| What to work on |
- A) In the restaurant review below, for how many days was the steak's beef aged?
- B) Write the next few paragraphs of the restaurant review below, starting right after its final line.

| Quoted passage |
━━━
The bouillabaisse was incredible (although I may have let it go cold listening to the wine guy talk) with bold spicy flavours and tender seafood. The jumbo prawn was cooked perfectly and seasoned with just enough salt for me. I also managed to snag the last bread roll to sop it all up which was another win.
Now we get to the steak. As you’ve heard me say before, I’m very hesitant ordering a steak when I go out, particularly in restaurants where steak isn’t their raison d’etre. Yet, Palm London managed to smash through my fears with one helluva good steak. The first point in their favour was when they actually asked each diner how they like their steak cooked. Too often restaurants will mass cook the steak to the same medium-ish level when serving large groups, but not at the Palm. The second plus point was when the steak came out exactly as ordered! I really enjoyed the beefy taste of the meat (US corn fed beef aged for 45 days) and the balance of textures between the crunch of the seared crust and the tender juiciness of the interior flesh was perfect. This was one of the best steaks I’ve had in London to date and only narrowly beat by the bone-in rib eye from Goodmans or the T-Bone from HawkAir.
I’m ashamed to say that I don’t clearly recall the dessert beyond the fact it didn’t have chocolate. I believe it was a deconstructed strawberry shortcake. Nothing wrong with it, but just my personal tastes lean towards chocolate fondants or sticky toffee puddings to cap such a meal. We were graced with a glass of limoncello that did pair nicely with the dessert (or if it could have been my buzz by that point).
How about a drink?
━━━
| Data excerpt |
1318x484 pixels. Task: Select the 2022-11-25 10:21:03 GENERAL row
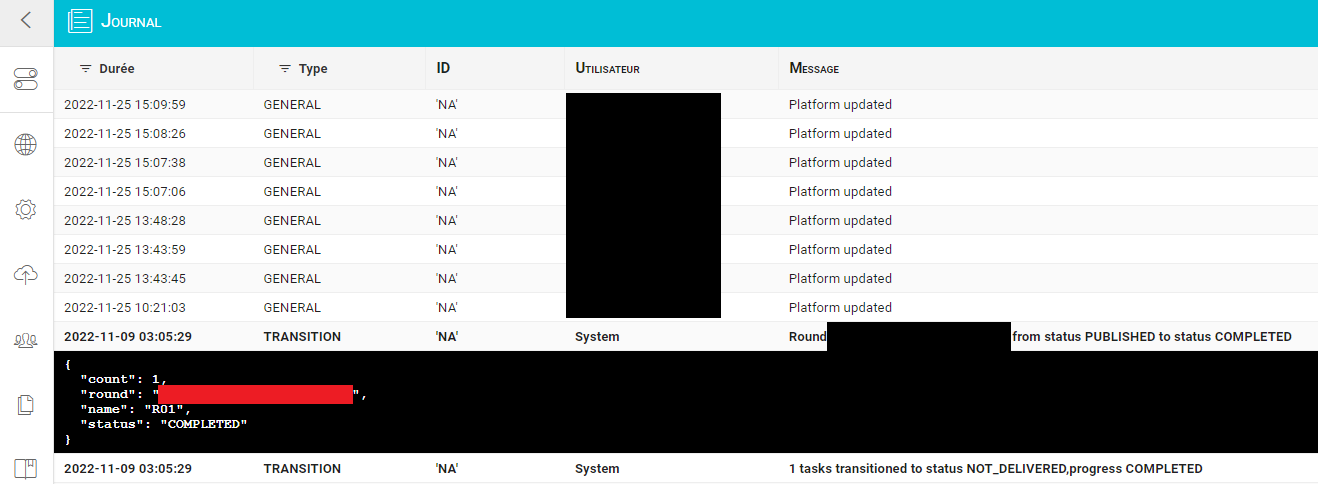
━━━
| Expected responses |
- A) 45 days

- B)
Ah yes, I should mention the wines. The Wine Dinner was sponsored by Byron wines from California. We had two white wines with the salad and the bouillabaisse and a two reds with the steak. I promise to update with a few more thoughts once I find my notes, but in general I found all to be quite easy to drink both with food and on their own. There was a Santa Maria Byron red with the steak that was my kind of wine – full heavy red fruits, a bit of slow burning spice, and a dry tannic finish. It balanced out the fattiness of the steak and enhanced the meat’s flavour.
The only thing that would have really topped off the experience was a good old fashioned – so we headed (on the recommendation of the Palm’s Sales Manager) to the Jumeirah Hotel bar around the corner. Brilliant bar, but that’s a story for later.
Worth the dosh?
Well I can’t quite say given that I don’t know the prices and we had it all for free. So let’s compromise by estimating what I would be willing to pay for each dish. The salad was a bit too large for a starter (and not my thing) so let’s say £8 as a starter. However, for those more vegetable inclined, it would make a good mainstay of a meal so perhaps up to £12-15 if you were going down that road.
The bouillabaisse was very tasty although could not stand on its own without some more carbs. I’d price it at £15 given the quality of the seafood.
Steakwise, it was excellent and a good sized portion (maybe around 450g?). Given the atmosphere and quality of the food, I’d go for around £30 with £3-5 for a side of chips and sauce. Perhaps I should go look up the menu there and see what they actually price everything – the online one is price-free. I guess that says something about the target market – if you have to ask, you probably shouldn’t be there. Not that I mind, it’s top class food and for that I’m always willing to pay a bit extra.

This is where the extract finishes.